What the task asks =
List each line in the entries below that contains the word "checkbox".

## START Provided records

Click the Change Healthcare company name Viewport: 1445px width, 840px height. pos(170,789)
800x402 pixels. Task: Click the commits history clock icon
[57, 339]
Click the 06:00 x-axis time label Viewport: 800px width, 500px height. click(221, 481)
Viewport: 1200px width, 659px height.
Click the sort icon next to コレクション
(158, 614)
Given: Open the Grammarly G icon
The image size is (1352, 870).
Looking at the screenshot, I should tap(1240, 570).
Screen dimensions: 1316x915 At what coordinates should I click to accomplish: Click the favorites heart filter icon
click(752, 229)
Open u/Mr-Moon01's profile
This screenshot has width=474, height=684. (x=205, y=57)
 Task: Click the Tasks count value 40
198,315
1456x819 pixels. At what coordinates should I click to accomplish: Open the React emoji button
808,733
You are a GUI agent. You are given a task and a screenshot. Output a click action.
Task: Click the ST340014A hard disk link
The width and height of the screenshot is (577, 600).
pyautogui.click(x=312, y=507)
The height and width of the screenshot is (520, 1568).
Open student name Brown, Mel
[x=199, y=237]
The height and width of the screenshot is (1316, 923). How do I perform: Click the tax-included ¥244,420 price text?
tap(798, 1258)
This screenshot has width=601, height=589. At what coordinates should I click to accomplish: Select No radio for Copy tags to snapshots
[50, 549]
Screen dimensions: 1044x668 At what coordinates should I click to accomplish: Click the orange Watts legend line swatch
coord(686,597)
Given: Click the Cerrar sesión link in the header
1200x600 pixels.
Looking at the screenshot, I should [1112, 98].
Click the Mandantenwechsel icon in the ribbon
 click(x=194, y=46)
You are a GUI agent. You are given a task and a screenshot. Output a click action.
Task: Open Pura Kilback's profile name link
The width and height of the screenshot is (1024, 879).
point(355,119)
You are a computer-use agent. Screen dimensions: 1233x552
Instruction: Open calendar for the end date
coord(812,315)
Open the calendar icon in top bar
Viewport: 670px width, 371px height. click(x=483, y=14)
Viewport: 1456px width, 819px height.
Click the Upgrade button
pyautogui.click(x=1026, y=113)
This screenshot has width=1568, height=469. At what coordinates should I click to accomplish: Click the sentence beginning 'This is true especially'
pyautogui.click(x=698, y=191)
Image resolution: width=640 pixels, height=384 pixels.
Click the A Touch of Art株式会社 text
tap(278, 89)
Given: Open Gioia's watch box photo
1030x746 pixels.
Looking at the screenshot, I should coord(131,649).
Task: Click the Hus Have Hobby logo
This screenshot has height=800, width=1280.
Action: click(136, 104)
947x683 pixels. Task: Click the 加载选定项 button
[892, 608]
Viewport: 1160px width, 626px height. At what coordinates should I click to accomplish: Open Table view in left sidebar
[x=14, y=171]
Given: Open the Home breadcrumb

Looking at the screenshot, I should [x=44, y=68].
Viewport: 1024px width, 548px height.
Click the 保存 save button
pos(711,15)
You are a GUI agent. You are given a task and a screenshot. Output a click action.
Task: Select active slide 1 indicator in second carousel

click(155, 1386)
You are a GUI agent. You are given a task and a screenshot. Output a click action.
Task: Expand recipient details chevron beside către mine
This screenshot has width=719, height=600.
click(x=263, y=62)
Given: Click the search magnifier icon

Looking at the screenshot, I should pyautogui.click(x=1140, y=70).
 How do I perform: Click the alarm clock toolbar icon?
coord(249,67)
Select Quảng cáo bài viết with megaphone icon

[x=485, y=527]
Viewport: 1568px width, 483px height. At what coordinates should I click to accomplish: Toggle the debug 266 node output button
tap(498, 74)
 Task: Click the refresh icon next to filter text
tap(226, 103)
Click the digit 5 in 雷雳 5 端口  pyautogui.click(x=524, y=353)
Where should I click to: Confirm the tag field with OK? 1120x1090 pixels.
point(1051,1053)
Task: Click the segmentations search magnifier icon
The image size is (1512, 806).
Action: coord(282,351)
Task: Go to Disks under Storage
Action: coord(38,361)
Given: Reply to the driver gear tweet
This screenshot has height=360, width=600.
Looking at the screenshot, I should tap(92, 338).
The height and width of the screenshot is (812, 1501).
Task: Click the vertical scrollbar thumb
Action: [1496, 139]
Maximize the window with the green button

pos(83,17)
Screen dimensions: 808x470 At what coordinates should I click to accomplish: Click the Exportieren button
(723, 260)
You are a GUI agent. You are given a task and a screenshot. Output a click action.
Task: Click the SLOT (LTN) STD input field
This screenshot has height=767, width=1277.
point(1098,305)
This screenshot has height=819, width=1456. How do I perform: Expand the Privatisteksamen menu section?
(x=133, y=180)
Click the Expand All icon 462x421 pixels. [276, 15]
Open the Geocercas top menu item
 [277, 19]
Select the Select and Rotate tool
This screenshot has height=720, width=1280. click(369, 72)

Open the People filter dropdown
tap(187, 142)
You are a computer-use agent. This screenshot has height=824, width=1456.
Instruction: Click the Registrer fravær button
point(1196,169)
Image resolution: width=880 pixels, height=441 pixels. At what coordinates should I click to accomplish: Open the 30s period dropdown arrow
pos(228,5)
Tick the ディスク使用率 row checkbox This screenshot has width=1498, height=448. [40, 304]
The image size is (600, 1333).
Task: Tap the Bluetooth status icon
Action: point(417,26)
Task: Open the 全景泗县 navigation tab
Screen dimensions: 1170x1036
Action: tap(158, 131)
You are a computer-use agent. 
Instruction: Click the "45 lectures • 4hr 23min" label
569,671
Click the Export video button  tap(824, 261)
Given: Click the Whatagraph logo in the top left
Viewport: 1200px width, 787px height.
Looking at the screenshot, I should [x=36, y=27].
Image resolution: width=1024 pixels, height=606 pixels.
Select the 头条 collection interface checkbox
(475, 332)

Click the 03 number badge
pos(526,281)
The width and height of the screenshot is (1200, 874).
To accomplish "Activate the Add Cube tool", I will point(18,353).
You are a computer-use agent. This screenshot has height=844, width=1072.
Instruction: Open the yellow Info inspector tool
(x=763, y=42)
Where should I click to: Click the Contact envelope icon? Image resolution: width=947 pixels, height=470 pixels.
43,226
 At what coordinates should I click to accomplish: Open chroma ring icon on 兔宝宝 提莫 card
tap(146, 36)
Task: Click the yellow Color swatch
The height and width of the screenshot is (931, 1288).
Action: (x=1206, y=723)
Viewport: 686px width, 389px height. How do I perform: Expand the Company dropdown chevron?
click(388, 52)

## END Provided records

Full response =
Tick the ディスク使用率 row checkbox This screenshot has width=1498, height=448. [40, 304]
Select the 头条 collection interface checkbox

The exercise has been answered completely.